Tomorrow my plane leaves and today will be my last day at Kukloj hill. The eighth ring – I don’t know what to expect. In the lobby I tell Hermej that I’d rather walk to Kukloj hill today. “Are you sure? It will take hours and it’s going to be hot today!”. “Thanks Hermej, yes – I’m very sure.” He smiles at me and shakes my hand. “Good luck, going to the eighth Kuklo alone is what we used to do in the old days.” I pack the book, some lunch and a bottle of water and I set out for the distant hills.
Hermej did not exaggerate; it is indeed a very long walk and the heat is relentless. Sweating and with a pounding head I make my way along the deserted road. By midday I take a break at the foot of the hills. A ruined building by the side of the road offers some shade. I sit down among the rubble and the lizards, drink some water and leaf through the small book. I stare again at the picture where the young woman is holding up a shining rock. Only now do I notice that there are lizards on the ground at her feet and on the crumbling wall behind her.
The second half turns out to be harder; uphill, dusty, glaring light. It’s like walking into the sun. By the end of the afternoon I arrive at Kukloj hill parking lot. A tiny yellow car is parked in a corner. There’s nobody around. An hour later I round the hill and I’m finally there; the eighth ring. It’s huge, an improbable band of gold. There’s a solitary figure in the center, waving at me. She wears a yellow dress, a large straw hat and sandals. As I step on the golden surface I nearly trip; it’s not solid at all! I’m up to my ankles in a warm, golden liquid. I wade and then swim across the circular golden river.

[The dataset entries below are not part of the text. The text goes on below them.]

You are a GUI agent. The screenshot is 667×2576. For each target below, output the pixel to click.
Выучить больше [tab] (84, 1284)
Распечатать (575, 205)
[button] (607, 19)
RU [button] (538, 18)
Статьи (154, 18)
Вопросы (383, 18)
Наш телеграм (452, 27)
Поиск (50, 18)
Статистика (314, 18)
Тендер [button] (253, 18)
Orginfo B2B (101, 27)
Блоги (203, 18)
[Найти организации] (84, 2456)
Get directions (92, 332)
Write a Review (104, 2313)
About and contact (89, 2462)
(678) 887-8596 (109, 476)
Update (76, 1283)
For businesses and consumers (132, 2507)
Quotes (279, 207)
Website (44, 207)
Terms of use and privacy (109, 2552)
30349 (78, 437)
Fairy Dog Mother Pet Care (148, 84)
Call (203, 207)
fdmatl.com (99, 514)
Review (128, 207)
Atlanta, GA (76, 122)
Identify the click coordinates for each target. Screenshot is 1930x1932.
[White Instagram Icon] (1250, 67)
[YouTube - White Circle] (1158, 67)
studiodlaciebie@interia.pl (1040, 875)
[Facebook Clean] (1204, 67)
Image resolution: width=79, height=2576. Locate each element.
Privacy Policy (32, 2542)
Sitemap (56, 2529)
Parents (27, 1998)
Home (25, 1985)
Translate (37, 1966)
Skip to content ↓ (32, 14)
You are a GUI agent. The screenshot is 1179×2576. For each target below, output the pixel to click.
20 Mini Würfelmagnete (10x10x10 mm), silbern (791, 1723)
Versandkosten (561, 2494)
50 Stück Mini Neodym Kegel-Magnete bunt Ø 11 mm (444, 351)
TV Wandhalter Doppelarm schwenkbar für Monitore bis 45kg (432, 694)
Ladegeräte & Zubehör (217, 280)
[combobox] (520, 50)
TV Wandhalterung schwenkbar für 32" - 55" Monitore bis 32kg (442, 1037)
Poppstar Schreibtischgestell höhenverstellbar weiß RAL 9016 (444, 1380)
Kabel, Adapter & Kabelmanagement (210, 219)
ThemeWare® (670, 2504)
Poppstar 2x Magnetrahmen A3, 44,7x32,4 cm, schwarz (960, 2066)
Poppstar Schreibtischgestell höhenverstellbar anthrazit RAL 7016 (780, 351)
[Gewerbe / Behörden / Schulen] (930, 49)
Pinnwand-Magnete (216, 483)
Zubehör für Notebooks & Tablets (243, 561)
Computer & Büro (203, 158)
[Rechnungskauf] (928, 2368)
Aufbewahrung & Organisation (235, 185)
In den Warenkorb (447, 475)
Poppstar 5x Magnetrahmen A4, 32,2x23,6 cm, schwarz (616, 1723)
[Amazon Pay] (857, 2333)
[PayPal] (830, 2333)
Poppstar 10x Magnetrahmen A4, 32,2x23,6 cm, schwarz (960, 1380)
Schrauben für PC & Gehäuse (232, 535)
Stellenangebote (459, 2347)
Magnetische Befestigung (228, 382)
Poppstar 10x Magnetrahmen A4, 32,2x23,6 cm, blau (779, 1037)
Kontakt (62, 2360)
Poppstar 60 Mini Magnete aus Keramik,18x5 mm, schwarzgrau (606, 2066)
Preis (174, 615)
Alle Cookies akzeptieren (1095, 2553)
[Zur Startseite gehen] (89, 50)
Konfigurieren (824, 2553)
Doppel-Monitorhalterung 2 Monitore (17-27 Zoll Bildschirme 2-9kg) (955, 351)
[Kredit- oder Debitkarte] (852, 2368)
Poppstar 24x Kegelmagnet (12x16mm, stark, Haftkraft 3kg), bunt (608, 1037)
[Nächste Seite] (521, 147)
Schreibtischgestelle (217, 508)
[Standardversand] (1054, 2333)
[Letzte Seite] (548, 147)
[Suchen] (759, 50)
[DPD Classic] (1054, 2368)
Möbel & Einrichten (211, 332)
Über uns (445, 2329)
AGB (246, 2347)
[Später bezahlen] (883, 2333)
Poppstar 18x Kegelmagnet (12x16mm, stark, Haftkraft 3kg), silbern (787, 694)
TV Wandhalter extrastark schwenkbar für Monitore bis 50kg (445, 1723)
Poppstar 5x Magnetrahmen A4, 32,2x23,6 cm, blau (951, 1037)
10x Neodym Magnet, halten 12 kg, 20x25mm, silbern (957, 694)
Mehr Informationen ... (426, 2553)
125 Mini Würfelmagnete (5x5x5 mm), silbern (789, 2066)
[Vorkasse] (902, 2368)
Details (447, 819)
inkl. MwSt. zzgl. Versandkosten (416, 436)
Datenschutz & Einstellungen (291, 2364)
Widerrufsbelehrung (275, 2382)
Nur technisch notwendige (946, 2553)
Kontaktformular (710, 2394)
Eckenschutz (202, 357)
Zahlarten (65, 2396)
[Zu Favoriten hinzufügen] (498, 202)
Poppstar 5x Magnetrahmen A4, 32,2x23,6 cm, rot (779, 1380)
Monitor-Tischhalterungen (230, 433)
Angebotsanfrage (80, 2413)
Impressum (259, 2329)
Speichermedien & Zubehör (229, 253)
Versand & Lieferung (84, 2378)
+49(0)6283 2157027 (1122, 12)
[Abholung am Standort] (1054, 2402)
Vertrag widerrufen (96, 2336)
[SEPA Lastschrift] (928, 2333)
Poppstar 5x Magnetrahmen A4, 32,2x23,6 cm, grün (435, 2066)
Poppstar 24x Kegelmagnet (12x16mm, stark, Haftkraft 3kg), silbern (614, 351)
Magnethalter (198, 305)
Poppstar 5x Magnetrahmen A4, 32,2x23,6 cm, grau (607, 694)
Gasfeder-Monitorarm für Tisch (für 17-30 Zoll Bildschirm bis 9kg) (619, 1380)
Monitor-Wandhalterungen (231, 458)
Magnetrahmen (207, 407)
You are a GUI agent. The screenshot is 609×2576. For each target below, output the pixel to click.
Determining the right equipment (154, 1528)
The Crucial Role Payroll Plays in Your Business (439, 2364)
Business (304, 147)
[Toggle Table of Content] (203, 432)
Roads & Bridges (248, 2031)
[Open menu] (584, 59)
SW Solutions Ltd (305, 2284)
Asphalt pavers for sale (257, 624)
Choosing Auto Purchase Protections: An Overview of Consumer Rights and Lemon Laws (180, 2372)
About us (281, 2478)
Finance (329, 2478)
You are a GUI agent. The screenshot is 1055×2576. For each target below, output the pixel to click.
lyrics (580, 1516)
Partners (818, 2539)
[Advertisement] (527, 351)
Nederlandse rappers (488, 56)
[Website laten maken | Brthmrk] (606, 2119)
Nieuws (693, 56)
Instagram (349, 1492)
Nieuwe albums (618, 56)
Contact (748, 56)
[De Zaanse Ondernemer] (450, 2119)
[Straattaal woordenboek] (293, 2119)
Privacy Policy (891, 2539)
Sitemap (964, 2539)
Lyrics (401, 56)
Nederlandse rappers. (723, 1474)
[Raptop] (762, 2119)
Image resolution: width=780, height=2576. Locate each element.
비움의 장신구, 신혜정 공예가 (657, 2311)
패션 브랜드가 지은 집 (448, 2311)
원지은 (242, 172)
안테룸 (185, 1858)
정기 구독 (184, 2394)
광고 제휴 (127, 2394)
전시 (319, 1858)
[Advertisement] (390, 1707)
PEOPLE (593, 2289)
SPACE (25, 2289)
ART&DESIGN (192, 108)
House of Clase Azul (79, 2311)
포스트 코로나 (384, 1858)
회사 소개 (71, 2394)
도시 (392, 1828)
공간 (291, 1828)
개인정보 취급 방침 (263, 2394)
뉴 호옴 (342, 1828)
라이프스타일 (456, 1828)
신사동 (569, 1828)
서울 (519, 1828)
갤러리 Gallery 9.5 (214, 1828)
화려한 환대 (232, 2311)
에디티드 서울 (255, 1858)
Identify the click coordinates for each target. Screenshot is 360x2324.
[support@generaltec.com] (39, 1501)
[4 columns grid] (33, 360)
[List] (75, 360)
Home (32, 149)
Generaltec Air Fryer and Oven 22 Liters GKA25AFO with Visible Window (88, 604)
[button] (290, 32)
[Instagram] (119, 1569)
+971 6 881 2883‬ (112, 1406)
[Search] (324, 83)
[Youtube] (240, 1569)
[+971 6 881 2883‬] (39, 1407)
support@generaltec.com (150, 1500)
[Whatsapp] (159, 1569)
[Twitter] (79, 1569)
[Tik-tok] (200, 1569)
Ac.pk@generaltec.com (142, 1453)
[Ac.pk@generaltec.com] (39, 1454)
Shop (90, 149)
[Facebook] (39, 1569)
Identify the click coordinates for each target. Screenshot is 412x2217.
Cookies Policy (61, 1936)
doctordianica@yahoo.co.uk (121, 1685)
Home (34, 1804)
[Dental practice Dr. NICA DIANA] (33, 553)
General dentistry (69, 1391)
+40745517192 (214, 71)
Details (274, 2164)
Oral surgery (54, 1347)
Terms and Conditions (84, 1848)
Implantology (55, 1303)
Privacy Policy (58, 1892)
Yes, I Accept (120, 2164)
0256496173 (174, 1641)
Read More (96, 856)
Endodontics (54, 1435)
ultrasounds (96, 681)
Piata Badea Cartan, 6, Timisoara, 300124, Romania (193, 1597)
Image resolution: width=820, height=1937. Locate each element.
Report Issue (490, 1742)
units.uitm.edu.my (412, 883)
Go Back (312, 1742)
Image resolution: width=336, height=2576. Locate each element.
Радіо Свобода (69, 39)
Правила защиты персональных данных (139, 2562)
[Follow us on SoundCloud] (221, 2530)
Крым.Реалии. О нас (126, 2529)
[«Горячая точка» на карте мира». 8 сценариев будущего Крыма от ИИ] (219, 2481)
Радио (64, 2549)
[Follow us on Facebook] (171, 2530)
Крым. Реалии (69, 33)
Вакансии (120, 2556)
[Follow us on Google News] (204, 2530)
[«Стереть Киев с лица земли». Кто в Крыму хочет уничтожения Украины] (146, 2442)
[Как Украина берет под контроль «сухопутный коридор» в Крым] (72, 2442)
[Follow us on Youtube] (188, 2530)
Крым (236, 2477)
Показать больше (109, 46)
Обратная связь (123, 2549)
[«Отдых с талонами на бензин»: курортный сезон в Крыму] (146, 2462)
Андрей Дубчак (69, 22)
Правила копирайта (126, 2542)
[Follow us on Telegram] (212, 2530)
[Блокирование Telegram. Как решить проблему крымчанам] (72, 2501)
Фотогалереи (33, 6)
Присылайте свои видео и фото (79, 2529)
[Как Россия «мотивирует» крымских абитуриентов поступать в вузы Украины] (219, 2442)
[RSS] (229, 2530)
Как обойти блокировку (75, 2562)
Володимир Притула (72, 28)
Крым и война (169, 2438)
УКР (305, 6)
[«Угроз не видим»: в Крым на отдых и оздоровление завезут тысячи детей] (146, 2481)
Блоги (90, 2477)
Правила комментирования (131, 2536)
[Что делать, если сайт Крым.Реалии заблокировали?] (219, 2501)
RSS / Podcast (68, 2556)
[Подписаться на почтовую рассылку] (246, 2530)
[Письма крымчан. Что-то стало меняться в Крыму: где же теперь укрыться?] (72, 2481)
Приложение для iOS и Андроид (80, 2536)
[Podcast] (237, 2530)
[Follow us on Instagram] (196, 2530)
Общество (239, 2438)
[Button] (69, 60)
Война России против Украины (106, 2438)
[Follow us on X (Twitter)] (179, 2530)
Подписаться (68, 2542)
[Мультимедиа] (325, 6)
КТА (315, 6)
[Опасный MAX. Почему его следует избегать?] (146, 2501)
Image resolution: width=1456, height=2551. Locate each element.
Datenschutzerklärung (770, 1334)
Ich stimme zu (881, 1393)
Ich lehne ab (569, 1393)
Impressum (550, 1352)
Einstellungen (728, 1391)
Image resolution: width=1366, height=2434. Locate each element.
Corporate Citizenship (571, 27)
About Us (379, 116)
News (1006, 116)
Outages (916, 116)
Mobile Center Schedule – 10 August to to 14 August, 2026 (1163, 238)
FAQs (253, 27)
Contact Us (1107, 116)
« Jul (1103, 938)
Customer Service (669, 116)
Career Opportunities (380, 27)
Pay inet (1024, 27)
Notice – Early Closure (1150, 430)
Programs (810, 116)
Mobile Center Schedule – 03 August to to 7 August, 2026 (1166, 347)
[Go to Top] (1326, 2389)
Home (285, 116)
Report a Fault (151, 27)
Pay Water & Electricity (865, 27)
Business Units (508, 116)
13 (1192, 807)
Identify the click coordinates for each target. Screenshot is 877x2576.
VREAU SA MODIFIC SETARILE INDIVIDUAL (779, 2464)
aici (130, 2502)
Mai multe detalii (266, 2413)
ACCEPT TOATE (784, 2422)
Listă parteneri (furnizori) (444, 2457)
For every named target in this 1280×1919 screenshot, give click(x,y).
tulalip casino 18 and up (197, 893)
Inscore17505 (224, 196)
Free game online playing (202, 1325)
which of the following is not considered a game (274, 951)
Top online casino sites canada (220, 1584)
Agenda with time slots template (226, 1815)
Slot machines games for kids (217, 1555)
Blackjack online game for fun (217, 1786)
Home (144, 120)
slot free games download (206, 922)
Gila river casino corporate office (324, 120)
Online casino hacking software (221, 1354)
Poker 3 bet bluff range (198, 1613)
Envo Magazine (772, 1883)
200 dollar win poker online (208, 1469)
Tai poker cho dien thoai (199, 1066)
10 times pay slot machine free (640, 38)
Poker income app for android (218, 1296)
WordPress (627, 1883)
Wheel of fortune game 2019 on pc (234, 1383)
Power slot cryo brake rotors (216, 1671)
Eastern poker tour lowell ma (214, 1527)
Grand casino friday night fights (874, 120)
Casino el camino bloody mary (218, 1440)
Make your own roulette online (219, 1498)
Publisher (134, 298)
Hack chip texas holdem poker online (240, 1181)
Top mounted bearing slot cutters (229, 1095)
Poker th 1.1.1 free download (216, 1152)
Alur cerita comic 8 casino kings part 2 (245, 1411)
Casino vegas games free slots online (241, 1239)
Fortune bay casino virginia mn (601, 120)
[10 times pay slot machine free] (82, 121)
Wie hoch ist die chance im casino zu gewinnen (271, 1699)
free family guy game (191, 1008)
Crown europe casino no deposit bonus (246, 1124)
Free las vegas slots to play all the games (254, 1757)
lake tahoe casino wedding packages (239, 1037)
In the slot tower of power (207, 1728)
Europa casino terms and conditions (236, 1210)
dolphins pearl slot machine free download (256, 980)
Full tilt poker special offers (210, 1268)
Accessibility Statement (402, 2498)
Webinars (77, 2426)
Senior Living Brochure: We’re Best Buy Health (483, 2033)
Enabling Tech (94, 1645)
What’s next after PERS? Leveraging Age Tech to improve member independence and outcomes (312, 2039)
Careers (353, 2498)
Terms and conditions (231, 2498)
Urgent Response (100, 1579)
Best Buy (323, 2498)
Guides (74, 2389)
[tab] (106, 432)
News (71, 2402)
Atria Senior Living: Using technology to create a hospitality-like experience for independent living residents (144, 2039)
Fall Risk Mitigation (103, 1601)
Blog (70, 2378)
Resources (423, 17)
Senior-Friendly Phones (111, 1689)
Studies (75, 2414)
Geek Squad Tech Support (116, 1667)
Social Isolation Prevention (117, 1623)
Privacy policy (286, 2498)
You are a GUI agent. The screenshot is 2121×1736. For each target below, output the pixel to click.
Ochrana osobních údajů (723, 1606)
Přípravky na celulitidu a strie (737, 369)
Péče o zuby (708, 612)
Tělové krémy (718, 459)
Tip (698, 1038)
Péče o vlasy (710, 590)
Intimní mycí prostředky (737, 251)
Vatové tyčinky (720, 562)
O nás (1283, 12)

She helps me onto dry land – her skin is very cool. I reach inside my bag and pull out the book. It’s completely dry but the cover has turned from dark green to burnished gold. “I’m sorry I took your book…”.
She cocks her head and looks at me. “I left it to be taken”, she says, “I knew it would return.”
The last rays of the sun dance across the hills.

~
She takes me back to Europia in the small yellow car.
As she parks in front of the hotel, she turns towards me and says “my name is Sophia”.